Two types of LOBs exist: BLOBs and CLOBs. A BLOB is a data type that saves large binary objects, while the CLOB file format stores long character strings. The abbreviation stands for Character Large Objects and the term was coined by the developers of the Oracle database. In other database systems, there are also other designations for large objects, such as TEXT in MySQL and PostgreSQL.
How Do CLOBs Work and What Are Their Applications?
Character Large Objects encompass all database objects with strings – i.e. all objects that contain files consisting of characters. Character strings are sequences of letters, digits, special characters, and control characters; CLOB entries therefore typically reference text documents (particularly XML). What’s special about storing these large data types is that they are not contained directly in the database – with few exceptions – but in a separate place. The database itself only contains a reference mechanism that points to the respective CLOB. For instance, the entire character code of a website is not stored in a database cell, but instead a reference number that links to the actual storage location of the underlying HTML document.

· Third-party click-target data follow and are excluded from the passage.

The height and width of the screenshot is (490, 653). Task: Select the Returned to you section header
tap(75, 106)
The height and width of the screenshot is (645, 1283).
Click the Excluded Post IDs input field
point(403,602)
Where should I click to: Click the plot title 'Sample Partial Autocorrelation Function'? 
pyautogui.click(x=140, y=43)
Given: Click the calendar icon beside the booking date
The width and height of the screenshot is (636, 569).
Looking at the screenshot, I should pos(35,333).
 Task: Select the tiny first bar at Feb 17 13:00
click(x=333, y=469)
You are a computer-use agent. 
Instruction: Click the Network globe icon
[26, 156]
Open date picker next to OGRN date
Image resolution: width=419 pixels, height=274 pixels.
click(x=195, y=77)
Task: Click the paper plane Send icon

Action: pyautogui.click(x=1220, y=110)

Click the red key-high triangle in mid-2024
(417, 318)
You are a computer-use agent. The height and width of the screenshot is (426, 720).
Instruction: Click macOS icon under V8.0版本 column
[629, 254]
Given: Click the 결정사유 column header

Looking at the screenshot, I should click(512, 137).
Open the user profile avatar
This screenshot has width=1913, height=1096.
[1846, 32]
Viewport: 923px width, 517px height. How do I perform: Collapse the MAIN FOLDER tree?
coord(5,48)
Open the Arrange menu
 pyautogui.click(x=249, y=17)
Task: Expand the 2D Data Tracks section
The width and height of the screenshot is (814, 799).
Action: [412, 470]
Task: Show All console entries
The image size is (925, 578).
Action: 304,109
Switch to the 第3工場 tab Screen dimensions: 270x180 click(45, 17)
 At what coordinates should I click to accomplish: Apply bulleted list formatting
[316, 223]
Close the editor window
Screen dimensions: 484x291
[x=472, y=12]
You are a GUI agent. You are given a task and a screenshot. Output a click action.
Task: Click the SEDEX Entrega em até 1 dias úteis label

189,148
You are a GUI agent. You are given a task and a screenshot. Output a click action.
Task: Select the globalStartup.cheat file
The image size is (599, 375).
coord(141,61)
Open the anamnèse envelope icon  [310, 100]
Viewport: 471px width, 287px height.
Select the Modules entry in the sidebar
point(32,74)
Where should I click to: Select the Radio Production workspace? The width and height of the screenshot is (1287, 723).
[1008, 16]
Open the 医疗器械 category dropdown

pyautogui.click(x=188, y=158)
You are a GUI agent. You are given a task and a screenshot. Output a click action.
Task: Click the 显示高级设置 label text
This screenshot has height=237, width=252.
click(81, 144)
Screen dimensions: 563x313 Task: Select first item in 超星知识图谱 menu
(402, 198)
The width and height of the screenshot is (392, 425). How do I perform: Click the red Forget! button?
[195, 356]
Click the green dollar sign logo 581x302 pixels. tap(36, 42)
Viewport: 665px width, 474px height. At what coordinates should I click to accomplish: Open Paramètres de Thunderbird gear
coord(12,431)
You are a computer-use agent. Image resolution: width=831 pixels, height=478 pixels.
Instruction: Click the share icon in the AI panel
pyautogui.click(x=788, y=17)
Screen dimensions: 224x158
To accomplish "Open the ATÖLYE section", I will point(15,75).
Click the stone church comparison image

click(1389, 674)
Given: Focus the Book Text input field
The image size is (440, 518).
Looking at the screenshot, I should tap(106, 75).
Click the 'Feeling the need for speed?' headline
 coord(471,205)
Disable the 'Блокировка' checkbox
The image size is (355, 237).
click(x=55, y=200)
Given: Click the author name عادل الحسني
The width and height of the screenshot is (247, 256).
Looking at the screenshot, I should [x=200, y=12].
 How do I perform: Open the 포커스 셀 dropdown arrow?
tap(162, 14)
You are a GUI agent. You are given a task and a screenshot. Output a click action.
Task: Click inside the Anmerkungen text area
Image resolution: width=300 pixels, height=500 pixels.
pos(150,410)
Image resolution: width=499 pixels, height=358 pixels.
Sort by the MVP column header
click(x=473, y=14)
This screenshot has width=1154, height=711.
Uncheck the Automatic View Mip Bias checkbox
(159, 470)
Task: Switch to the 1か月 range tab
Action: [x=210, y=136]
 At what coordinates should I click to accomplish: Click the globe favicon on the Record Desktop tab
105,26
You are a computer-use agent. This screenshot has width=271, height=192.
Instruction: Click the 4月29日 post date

Pros and Cons of CLOB Storage
One of the biggest advantages of the CLOB data type is the ability to read and edit individual files. For example, database administrators can use application programmes to compare, edit or merge the content of input Character Large Objects. A brief overview of the editing options is shown below:
- SUBSTR allows users to extract strings from a CLOB
- INSTR inserts cut strings into another position or other CLOBs
- COMPARE compares the values of two CLOBs
- APPEND connects two CLOBs with each other
Since CLOBs store the documents with text or characters in full, it’s possible to examine their content in detail. Administrators can determine exactly whether content is duplicated or text parts overlap. If this is the case, the datasets can be combined to free up unnecessarily occupied storage space.
In addition, storing letters, digits, special characters, and control characters as CLOBs is absolutely loss-free: When saving files, it often depends on whether all information within the document actually has to be saved – that isn’t an issue with this data format. For instance, you can also save the meta information of a document together with the actual content as a CLOB. Most databases therefore even support the presentation of Character Large Objects in a tree structure as well as navigation and searching for specific content.
The disadvantages of this data type for storing enormously large numbers of characters include the fact that some databases do not allow editing with familiar SQL functions. CLOBs store extremely large quantities of text, which means the execution of standard functions would take a very long time. However, at least the application commands mentioned above – SUBSTR, INSTR, COMPARE, and APPEND – are possible alternatives for replicating unavailable SQL operations. Another disadvantage of CLOBs is that relatively small data elements waste valuable storage space, since a defined, segmented storage space is reserved outside the database.